The LSTM model we have established adeptly captures both short-term and long-term temporal correlations between segments across the entire dialogue. This is achieved through the orchestrated interplay of the forget gate, input gate, and output gate within LSTM. These components effectively manage the neuron state, ensuring the orderly transmission of relevant sequence information. Moreover, LSTM addresses challenges such as gradient explosion and gradient disappearance, which can arise when dealing with lengthy time series37. While LSTM demonstrates commendable predictive capabilities for the temporal dynamics of time series data in SDD, it encounters the potential challenge of forgetting early learning content in the context of long sequence samples. This could lead to the loss of crucial information, ultimately impacting predictive accuracy. The input for each participant \({x}_{i}\) based on the LSTM-based time series extraction network is outlined as follows:

$${x}_{i}{\prime}=lstm({[v}_{i,1},{v}_{i,2},...,{v}_{i,j}])$$
(5)

The Self-Attention Mechanism38 proves to be a potent tool for capturing dependencies among different segments within extended dialogue sequences. It excels at assigning distinct attention weights to individual speech features, thereby enhancing the model's comprehension of the depressive tendencies embedded in the entire conversation. Introducing the Self-Attention Mechanism effectively underscores the pivotal features influencing the prediction outcomes of depressive emotions. For the output sequence \({x}_{i}{\prime}=\{{v}_{i,1}{\prime},{v}_{i,2}{\prime},...,{v}_{i,j}{\prime}\}\) from the LSTM model, three matrices are derived through linear transformations, specifically the Query vector '\(Q\)', Key vector '\(K\)' and Value vector '\(V\)'. The interplay among these vectors is calculated to yield the weight output, and the calculation process is expressed as follows:

$$SelfAttention(x_{i}^{\prime } ) = Softmax\left( {\frac{{QK^{T} }}{{\sqrt {d_{K} } }}} \right)V$$
(6)

where, \({d}_{K}\) represents the dimension of 'K' and the Softmax function is applied to normalize the weights within the range [0,1]. The resulting context vector \({x}_{i}{\prime}\) is obtained through the given equation and shares the same size as the input \({x}_{i}\). Subsequently, the sum of the values of \({x}_{i}{\prime}\) is fed into the classification layer, undergoes a linear transformation, and produces the binary classification result \({y}_{i}{\prime}\). The model architecture of this segment is illustrated in Fig. 3, encompassing input segment-level features, an LSTM layer, a self-attention mechanism layer, and a classification layer.

EXERCISE AIM:
List every component that the excerpt on the LSTM and self-attention model says the model architecture in Fig. 3 encompasses.

Dataset records
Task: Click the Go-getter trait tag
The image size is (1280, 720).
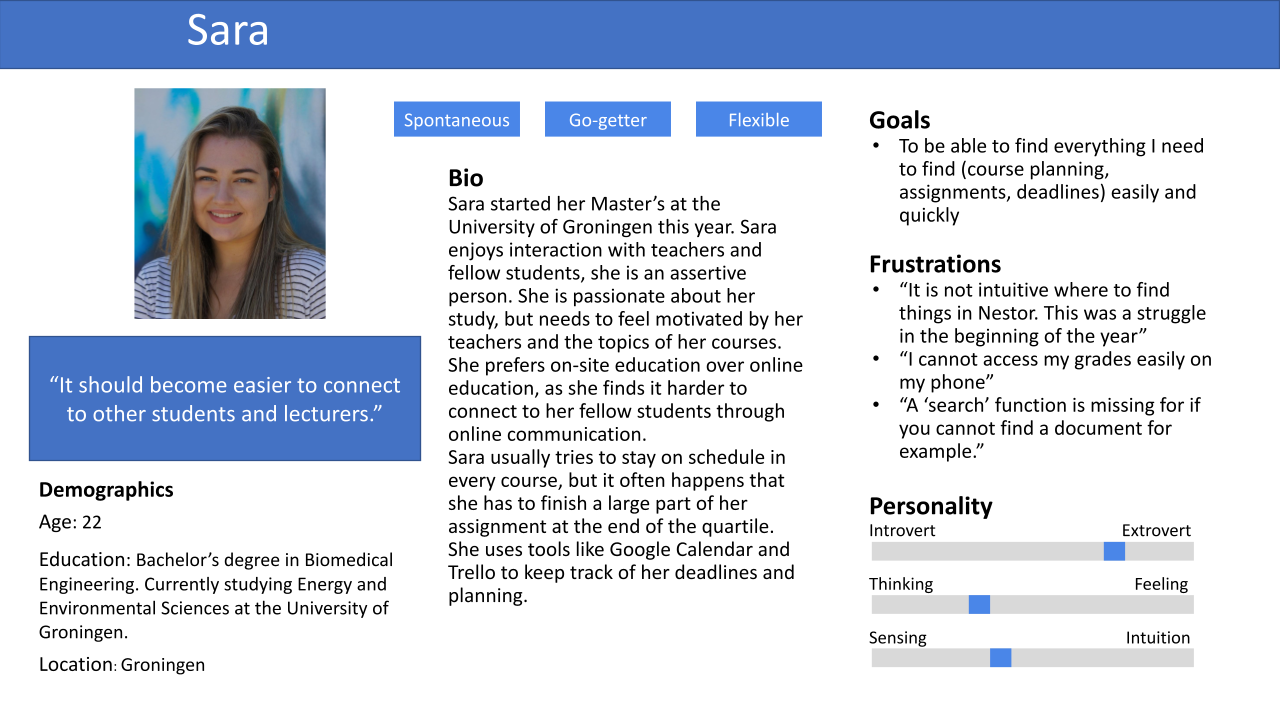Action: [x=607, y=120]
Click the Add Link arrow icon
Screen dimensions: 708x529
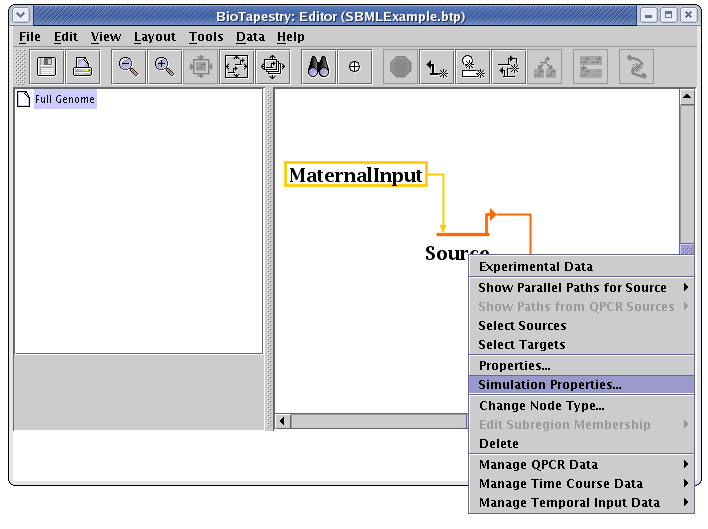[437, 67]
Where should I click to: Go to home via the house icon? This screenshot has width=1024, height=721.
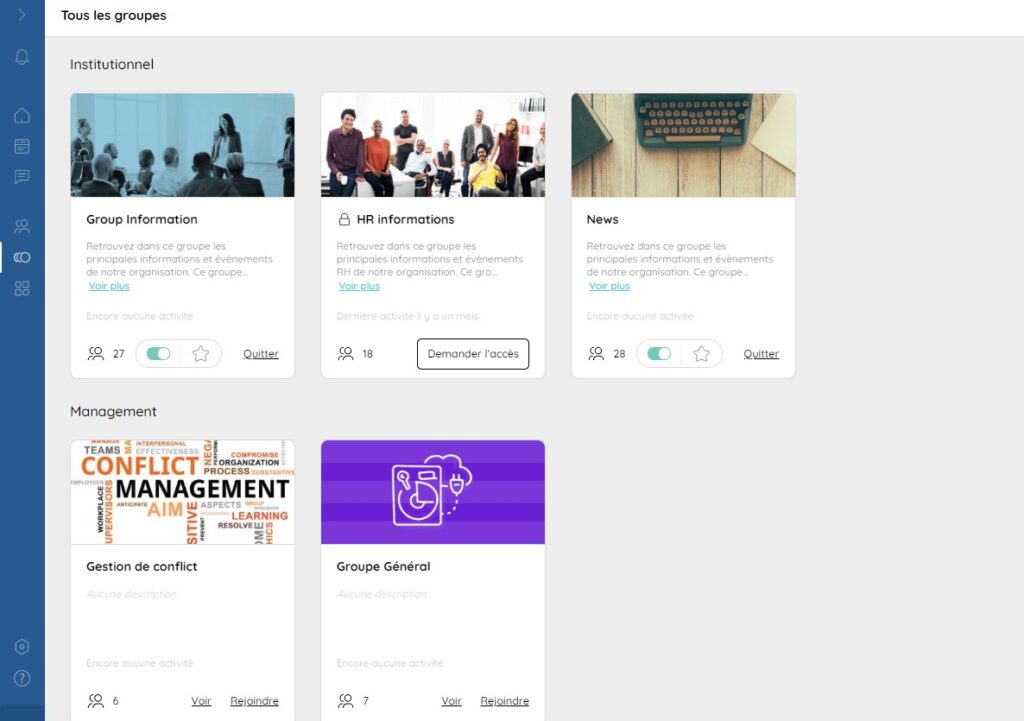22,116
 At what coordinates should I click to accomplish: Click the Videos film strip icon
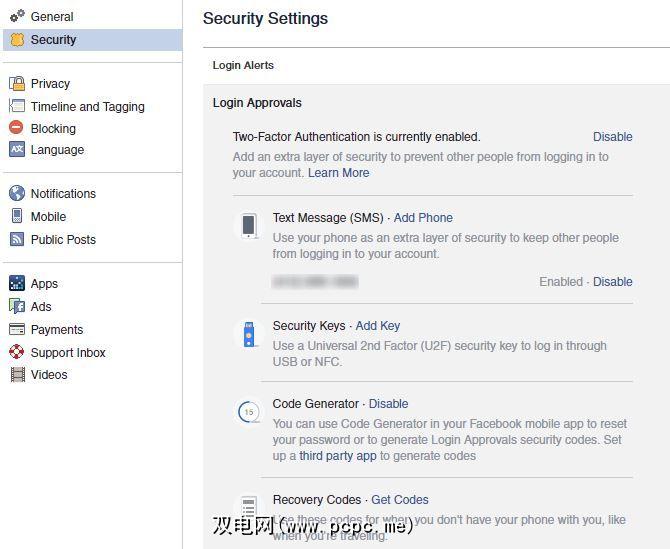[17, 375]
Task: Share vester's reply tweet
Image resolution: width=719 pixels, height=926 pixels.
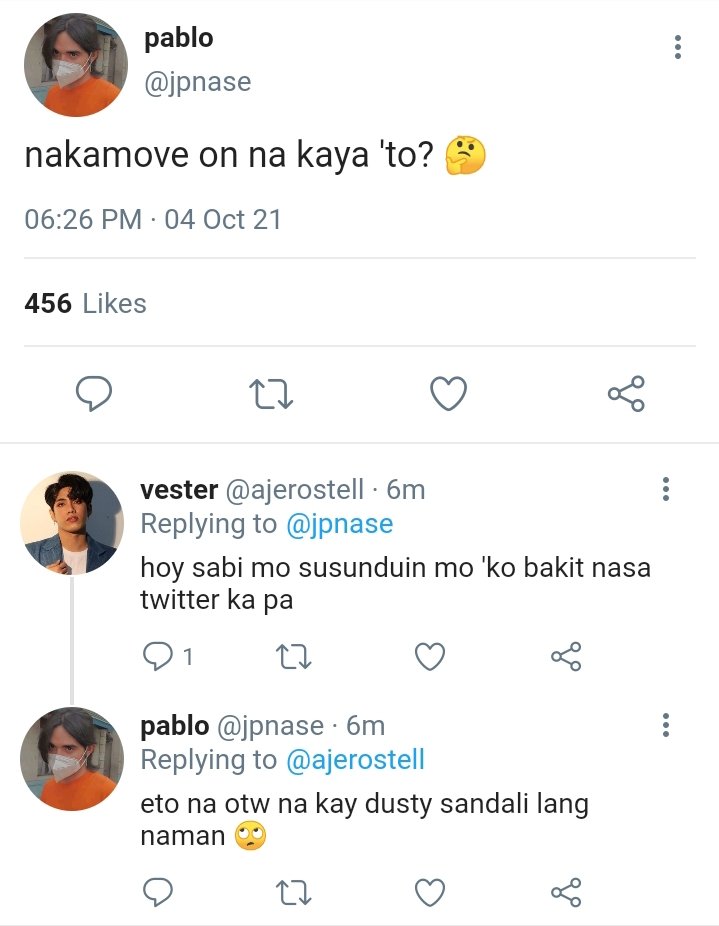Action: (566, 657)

EXERCISE RESPONSE:
- input segment-level features
- an LSTM layer
- a self-attention mechanism layer
- a classification layer